Please output the section of the listing below that opens with the line containing "Task: Select the Mageplaza extension icon" and closes with the line containing "Given: Expand the", exactly and with nothing else.

::::::::::

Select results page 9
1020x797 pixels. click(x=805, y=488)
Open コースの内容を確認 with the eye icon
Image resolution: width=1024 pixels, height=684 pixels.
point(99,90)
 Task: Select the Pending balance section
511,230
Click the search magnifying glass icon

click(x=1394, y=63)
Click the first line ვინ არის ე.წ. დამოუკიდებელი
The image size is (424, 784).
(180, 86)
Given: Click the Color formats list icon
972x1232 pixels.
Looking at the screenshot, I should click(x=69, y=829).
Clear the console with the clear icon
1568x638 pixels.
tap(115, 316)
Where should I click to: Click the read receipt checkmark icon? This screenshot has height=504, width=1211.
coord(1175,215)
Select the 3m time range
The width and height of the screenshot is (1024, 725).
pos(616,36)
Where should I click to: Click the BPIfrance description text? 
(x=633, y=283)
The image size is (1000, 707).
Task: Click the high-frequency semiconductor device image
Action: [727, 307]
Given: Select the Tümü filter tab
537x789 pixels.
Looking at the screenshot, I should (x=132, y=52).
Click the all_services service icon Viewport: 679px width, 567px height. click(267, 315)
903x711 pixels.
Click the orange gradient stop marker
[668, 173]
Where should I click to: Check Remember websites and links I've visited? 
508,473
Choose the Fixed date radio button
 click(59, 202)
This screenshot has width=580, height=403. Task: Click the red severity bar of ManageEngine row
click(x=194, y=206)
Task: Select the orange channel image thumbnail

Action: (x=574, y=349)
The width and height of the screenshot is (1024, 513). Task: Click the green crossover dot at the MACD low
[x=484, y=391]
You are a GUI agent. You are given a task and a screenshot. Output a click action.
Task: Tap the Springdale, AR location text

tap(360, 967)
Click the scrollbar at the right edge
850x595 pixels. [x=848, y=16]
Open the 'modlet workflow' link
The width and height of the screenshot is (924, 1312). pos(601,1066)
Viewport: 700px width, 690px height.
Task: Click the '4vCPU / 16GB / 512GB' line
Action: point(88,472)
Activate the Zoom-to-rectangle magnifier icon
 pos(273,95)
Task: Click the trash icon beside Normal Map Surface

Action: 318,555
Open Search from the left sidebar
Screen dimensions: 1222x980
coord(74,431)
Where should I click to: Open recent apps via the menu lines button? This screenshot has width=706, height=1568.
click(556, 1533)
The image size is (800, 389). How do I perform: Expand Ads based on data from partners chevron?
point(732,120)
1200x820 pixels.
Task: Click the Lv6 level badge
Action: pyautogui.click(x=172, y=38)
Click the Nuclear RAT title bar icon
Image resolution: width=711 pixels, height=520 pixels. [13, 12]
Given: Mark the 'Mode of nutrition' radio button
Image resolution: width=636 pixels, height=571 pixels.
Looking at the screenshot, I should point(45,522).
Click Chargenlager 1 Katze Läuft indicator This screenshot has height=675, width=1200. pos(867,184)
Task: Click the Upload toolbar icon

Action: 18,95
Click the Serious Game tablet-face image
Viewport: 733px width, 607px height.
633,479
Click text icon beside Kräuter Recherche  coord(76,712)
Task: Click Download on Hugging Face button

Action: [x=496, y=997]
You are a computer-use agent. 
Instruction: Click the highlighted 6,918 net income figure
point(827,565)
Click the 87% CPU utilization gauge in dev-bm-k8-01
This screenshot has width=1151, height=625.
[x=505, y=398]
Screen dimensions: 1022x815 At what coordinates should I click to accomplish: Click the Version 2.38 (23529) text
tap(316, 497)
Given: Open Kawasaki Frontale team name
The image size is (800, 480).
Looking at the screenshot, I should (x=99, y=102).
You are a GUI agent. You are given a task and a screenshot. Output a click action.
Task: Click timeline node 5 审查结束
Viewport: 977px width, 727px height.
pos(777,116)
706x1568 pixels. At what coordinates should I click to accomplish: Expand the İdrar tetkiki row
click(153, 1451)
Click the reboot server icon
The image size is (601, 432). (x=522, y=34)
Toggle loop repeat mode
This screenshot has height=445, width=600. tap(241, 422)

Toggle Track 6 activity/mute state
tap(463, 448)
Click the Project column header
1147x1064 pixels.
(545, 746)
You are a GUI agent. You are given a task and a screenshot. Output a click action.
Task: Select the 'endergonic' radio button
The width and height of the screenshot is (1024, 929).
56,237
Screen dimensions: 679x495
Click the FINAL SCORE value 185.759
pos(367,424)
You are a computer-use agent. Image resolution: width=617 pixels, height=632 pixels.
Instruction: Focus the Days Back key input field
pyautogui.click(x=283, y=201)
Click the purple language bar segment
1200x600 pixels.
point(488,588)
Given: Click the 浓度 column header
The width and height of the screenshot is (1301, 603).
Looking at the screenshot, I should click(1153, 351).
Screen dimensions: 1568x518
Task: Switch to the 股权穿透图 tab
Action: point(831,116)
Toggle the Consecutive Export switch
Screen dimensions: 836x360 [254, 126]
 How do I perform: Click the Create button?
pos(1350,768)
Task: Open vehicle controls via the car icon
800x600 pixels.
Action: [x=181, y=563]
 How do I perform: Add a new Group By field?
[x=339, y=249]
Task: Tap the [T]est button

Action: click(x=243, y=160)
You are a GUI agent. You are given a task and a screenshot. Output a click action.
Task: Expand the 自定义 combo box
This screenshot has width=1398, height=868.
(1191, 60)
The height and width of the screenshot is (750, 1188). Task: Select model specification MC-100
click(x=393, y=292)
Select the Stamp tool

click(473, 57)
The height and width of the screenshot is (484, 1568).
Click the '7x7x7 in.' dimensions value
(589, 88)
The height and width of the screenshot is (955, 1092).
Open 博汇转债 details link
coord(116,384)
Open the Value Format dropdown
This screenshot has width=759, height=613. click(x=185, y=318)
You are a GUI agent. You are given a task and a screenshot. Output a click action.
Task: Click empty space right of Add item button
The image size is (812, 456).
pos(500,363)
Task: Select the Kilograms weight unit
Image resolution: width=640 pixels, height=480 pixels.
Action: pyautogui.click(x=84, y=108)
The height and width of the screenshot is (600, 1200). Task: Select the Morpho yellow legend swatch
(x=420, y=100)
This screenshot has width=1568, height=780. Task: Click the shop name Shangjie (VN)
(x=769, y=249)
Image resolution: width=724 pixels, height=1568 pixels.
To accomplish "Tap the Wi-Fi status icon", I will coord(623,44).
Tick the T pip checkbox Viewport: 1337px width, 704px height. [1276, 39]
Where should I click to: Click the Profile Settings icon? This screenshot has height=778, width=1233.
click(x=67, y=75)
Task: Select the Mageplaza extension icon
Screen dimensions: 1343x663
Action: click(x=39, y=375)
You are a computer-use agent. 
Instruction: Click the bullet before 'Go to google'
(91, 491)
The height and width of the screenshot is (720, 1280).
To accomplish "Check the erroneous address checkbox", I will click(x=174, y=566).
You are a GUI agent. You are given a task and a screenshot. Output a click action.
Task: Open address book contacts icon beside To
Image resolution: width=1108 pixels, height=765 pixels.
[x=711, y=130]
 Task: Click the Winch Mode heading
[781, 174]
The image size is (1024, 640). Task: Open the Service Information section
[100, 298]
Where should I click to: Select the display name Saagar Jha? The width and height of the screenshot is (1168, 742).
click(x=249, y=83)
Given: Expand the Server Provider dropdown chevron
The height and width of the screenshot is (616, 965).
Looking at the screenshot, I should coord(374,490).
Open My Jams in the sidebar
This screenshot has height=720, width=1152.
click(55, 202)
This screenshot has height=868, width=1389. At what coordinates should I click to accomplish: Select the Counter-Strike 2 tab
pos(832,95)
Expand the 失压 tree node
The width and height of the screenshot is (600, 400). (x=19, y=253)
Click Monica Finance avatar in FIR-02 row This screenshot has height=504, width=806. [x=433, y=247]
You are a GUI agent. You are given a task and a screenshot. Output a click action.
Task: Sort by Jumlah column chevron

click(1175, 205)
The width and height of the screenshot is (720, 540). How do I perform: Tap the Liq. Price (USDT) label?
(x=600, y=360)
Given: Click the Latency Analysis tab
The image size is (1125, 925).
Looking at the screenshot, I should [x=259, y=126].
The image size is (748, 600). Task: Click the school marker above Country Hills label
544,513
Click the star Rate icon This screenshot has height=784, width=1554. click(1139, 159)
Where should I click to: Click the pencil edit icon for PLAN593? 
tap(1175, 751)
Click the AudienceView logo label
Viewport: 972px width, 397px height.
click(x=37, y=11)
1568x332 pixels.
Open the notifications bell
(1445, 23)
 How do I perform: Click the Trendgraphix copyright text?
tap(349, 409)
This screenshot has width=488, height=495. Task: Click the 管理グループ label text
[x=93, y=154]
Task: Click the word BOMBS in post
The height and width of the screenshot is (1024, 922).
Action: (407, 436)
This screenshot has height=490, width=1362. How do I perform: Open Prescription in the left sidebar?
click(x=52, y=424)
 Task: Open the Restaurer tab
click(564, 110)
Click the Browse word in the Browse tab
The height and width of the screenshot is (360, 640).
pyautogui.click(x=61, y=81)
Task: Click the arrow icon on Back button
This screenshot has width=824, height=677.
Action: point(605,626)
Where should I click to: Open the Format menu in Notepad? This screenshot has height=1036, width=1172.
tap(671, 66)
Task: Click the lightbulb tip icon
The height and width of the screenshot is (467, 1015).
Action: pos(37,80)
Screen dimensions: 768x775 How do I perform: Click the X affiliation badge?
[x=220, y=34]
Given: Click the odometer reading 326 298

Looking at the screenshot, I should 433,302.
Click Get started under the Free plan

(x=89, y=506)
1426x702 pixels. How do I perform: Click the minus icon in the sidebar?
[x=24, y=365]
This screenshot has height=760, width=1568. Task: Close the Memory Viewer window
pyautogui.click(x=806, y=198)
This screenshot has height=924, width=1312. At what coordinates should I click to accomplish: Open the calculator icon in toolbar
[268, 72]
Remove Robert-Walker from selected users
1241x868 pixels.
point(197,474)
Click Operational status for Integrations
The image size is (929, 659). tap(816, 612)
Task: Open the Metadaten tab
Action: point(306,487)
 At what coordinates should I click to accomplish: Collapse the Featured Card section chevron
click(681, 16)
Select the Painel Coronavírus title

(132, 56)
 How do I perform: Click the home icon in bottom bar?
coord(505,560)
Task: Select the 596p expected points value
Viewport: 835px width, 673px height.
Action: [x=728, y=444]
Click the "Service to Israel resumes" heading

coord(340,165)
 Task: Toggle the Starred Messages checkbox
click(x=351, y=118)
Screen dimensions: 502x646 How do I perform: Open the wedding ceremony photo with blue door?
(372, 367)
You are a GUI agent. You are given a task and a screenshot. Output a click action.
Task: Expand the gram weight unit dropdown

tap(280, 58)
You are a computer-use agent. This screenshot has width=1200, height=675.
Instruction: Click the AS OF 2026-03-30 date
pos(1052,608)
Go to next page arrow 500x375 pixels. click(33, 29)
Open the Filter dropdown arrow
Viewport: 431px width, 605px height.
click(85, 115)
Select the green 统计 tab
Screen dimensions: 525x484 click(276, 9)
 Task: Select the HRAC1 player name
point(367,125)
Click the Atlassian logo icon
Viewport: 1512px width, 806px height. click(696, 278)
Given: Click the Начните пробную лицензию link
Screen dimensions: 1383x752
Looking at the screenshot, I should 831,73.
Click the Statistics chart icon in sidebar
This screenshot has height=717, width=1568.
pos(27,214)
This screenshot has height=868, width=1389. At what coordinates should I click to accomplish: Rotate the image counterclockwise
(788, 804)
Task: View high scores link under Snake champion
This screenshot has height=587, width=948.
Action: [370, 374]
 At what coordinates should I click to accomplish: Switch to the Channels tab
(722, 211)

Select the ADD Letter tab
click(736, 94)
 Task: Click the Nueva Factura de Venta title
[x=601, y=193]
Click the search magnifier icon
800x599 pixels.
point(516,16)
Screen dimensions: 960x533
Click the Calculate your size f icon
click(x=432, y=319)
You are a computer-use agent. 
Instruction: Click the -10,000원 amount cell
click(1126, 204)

::::::::::

▶ _Answer to this task_
Task: Select the Mageplaza extension icon
Screen dimensions: 1343x663
Action: click(x=39, y=375)
You are a computer-use agent. 
Instruction: Click the bullet before 'Go to google'
(91, 491)
The height and width of the screenshot is (720, 1280).
To accomplish "Check the erroneous address checkbox", I will click(x=174, y=566).
You are a GUI agent. You are given a task and a screenshot. Output a click action.
Task: Open address book contacts icon beside To
Image resolution: width=1108 pixels, height=765 pixels.
[x=711, y=130]
 Task: Click the Winch Mode heading
[781, 174]
The image size is (1024, 640). Task: Open the Service Information section
[100, 298]
Where should I click to: Select the display name Saagar Jha? The width and height of the screenshot is (1168, 742).
click(x=249, y=83)
Given: Expand the Server Provider dropdown chevron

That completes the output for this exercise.